2. Weatherproof flap - doesn't make your AC or thermostat run
3. Looks stylish (I like the clean white design)







Reason for getting:
Diarrhea.
Got up every few hours all night, for two nights in a row, to open the backdoor for him....couldn't leave backdoor open because it was January. Sometime in the middle of the night, I decided we needed a Pet door!


----------



## CometDog (Aug 22, 2017)

I have a dog door and like everything else, used sensibly it's good. Forgotten about? No good. I open it when I want them to go in and out freely. I have a secured fenced yard. Stockade that in buried into the dirt or touching asphalt. Nothing will get under. It's 6 foot tall and only 2 things got in..a hawk, and a cat. The cat lived which is how I figured out we could give it a go with a kitten lol 

It has not caused any accidents in the house. If the door is closed they still indicate they need to get out. I mean I would not let a pup learning to be housebroken use one freely.. I took my dog in the yard and housebroke him that way. Let him start going in and out on his own at like 4 months. Zero accidents.

The ugly- it is harder to control muddy feet in and out. And I had to buy a firewood box because they kept bringing in the firewood for our fire pit in lol

It's just common sense. I get in the shower? Dog door closed. I am sitting working, chilling out whatever? Nice day? They go on and out.

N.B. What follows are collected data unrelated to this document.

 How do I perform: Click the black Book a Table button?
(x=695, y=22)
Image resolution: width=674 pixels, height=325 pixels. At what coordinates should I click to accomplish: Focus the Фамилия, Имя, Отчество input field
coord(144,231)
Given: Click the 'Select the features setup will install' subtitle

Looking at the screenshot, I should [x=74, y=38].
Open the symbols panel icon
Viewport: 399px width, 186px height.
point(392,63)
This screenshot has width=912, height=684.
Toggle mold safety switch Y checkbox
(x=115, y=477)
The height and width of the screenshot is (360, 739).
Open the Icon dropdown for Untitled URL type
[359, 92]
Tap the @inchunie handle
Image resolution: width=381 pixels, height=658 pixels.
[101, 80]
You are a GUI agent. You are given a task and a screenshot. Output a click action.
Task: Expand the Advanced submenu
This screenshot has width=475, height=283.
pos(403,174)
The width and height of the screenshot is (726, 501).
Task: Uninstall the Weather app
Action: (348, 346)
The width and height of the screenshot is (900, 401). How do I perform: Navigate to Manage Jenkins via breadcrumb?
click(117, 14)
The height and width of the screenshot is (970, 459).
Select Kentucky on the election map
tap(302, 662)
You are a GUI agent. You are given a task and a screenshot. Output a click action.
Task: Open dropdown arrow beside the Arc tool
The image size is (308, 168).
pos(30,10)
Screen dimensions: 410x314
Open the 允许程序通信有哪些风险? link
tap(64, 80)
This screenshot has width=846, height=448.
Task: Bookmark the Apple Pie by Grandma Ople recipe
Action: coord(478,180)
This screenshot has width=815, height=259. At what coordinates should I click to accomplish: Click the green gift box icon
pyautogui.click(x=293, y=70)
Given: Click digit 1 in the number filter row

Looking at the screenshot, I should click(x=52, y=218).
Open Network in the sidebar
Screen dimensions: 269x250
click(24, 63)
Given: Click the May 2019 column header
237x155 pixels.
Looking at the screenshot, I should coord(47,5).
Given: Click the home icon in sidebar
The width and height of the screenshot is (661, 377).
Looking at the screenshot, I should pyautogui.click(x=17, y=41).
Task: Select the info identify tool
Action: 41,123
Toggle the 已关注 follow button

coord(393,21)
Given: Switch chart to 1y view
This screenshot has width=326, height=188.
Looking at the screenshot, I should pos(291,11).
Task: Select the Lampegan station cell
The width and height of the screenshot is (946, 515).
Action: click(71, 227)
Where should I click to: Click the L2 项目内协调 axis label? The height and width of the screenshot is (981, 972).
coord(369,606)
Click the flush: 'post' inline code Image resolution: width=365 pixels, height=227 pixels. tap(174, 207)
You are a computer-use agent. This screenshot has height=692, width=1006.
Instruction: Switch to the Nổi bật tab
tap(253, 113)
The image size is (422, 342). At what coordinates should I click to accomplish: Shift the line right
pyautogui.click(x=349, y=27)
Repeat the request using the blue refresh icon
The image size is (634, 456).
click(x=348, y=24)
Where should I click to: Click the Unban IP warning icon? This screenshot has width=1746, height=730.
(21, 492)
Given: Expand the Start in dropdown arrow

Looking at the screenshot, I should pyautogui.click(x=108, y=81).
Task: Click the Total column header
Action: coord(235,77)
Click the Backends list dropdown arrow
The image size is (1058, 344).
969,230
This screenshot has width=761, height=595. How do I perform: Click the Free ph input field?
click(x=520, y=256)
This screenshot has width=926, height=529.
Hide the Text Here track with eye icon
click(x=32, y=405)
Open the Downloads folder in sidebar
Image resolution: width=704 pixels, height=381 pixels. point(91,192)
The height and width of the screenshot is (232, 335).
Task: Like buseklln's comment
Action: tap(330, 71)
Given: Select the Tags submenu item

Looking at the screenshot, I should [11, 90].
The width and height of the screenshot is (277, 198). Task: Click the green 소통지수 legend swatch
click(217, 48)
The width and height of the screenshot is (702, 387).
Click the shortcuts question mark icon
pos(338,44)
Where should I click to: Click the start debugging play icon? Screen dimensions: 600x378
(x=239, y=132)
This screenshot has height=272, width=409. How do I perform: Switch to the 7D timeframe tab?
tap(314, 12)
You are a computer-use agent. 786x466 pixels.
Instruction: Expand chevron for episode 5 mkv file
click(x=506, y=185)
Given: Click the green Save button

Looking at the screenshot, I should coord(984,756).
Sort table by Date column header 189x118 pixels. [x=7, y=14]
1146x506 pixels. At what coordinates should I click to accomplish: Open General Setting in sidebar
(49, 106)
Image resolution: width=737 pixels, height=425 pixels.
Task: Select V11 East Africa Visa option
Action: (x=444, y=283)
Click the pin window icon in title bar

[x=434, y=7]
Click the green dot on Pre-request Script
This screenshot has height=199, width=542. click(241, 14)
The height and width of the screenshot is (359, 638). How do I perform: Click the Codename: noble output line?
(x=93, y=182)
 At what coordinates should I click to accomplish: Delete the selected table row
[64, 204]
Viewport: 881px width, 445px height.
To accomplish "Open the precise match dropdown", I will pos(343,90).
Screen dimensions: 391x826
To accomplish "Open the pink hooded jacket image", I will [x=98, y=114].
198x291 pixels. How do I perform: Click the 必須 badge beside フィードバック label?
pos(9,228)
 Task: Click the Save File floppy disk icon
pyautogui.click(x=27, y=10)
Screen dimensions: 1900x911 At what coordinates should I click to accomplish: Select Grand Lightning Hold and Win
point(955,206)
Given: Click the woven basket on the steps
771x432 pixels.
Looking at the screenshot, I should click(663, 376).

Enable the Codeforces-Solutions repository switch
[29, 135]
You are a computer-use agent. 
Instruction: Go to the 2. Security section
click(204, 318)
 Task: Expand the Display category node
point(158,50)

I recommend them, but I also recommend still monitoring their time of use.


----------



## Sunsilver (Apr 8, 2014)

Just gonna leave this here. Coincidentally, it popped up on my FB feed today. :grin2:


----------



## Hellish (Jul 29, 2017)

Momto2GSDs said:


> We've been very pleased with our Security Boss Max Seal Wall Model for our 3 GSD's ranging from 70 pounds to 85 pounds. It has 2 flaps. The flap opening is 12" wide X 24" tall which is the XL Grand.
> 
> https://www.securitybosspetdoors.com/MaxSeal-for-Walls-p/sb-maxseal-wm.htm


We just had this model mounted in size XL. I am enjoying the size because it allowed for a lower mount to accommodate the 12lb. corgi puppy and the height of it is leaving enough clearance for a dog taller than my shepherd. And I am impressed with how beefy the door is.

Prior to that, we have had Ideal door panels mounted in the sliding glass doors. But since Mr. Shepherd is a maniac and flings himself thru the door I had been worrying about breakage. 

I am smack in the middle of a master planned residential community and every yard has tall brick walls so any wildlife needs to overcome many such yards before getting into mine. The critters that are coming in are limited by the size of the cat who brings it home at 4am.


----------



## dogfaeries (Feb 22, 2010)

Since my dogs can hear a leaf rustle 6 blocks away, the likelihood of some small woodland creature making into the yard, much less into the house, is slim to none. 

When I got Russell, I would take him out constantly to go pee, and I would also shove him out the dog door after the big dogs went through. He never had the opportunity to have an accident in the house, and knew outside is where you went. One time, at only 10 weeks old, he jumped up, tried to go out the dog door, got stuck, looked me and we raced for the other door to go outside. He peed and pooped, then scrambled back in the dog door. What a good boy! I’m telling you, that dog door is magical, lol.


----------



## readaboutdogs (Jul 8, 2001)

I've been tempted to get a dog door over the years, how are they with the geriatric dogs, and is there a problem of mice getting in? The screen door looks nice, but I always wondered how it'd hold up, when the kids were little they were pretty rough on screen doors! Lol!! Our yard is secure, but would lock it off if we weren't there. 
I have just left the door open when we're home, the shepherds loved going in and out! Over the years we had a bird or two fly in, but the hawk someone mentioned was probably a little more "excepting"!! Did you just shoo it out?!!


----------



## wolfy dog (Aug 1, 2012)

Never for us. I will decide when they go out. It might not teach them longer bladder control. If it's large enough to allow a GSD through, it can fit a person......


----------



## LuvShepherds (May 27, 2012)

Never in a city with crime. People have squeezed through doggie doors that seemed way too small for that and robbed houses. 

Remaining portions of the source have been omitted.